Every now and then I see in technical forums questions such as this: How do I find the most occurring word in my Word document? Or PDF document? Or Emails? etc. The question is a valid one if that’s something you’re curious about or need to find out in your professional role. In this blog, I explain how I would go about it.

There are many ways you can do this yourself. That is, without having to buy a converter or set of other applications. However, in all cases, I believe you’ll need to leverage some of your programming prowess. Word or PDF isn’t easily going to find that information for you. Depending on your preferences, you could use VBA code (I wouldn’t, but that’s because I know more powerful languages with slicker syntax) for Word. You could also use python-docx library to manipulate Microsoft Word documents. As for me, I try to minimize dependencies as much as I can on external libraries and even if it means a little extra code, I dig into my current toolbox and figure it out. This way: 1) I don’t have to remember which library, and be enslaved to its syntax and bugs 2) I will actually remember the solution longer and the solution will be more robust in the long run regardless of what library is supported or not. Nevertheless, there are some crucial libraries we have to depend on that are not going away, and that’s just fine with me.

Objective

Find the most occurring word in a document (whatever the source format may be). As a bonus, I’d like to know how many is “most”, and how about top 3, top 5, top 10? I’d like to know those too.

Setup

First thing I’d like to do is normalize the format (I’m using this term loosely here, not in DBMS terms on purpose)…I’d like to bring the source data into a form that I can work with for this objective. Then I’ll apply some clean-up on the data to get the raw words, then I’ll do some more cleanup and finally get the results. Here are my steps:

  • Convert the source document into text. We’re looking for words stats, not images, so binary is not required at all here. Every decent content development application will export its core contents to text, even metadata, but we’ll ignore the metadata and focus on core content.
  • Clean up the content by removing some “noise” from the text (I’ll show those later).
  • Load up the content and split the content into words, and save each word into a list.
  • Calculate the frequencies in that list. Show the results, and save the list of curated words into a new file for further analyses including importing into other apps like Excel.

Example & Solution

I’m going to use a sample news article (from a website, plus I added some extra info for testing) and saved it as a Text file (you can use Word to save as Text, or numerous other applications as you wish). Once the file is saved, I’ll put my Python code to work.

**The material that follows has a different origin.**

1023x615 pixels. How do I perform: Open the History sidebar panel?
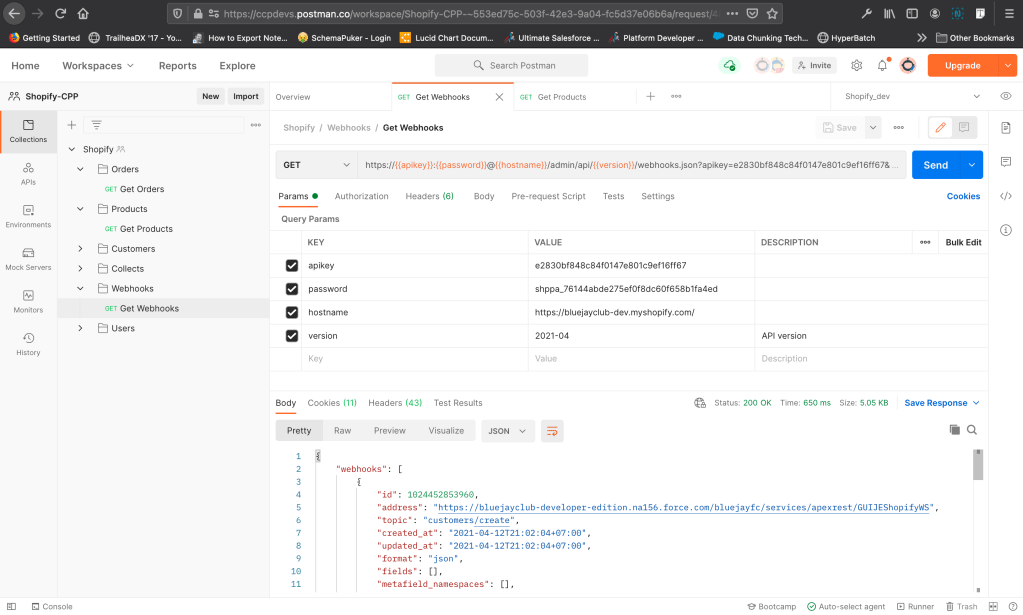click(28, 343)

The text may look like this:

My code opens the entire file content into memory and replaces punctuations like:

 , " / ; : \

etc.

e.g.

content.replace(',', '')

would replace commas with nothing. Assuming content is the returned value from open() used to open the file. Note that I didn’t replace them with a space/blank…because in a normal content there will always be a space after a punctuation! It just saves Python from doing unnecessary calculations, but we could if we have to.

To remove double-quotes, first I get its character code, which is ASCII 34. So, by calling

content.replace(chr(34), '')

I can remove that as well…this is done this way because “” is part of the syntax used in most languages and requires special handling. Another thing that can cause problems for analysis later on are mathematical symbols in strings such as operators +, =, – as they also have special meanings in code, even when importing into Excel. To be safe, I also clear those out, except I don’t want to lose track of hyphenated words, if any, such as “self-esteem”, “word-of-mouth”, etc. So I replace the problematic “-” operator with an underscore (otherwise, Excel or DB apps would be really unhappy):

content.replace("-", '_')

Next, no one really cares about preposition words (which are useful for the language but not so much for analysis of this type) such as: on, in, the, at, etc.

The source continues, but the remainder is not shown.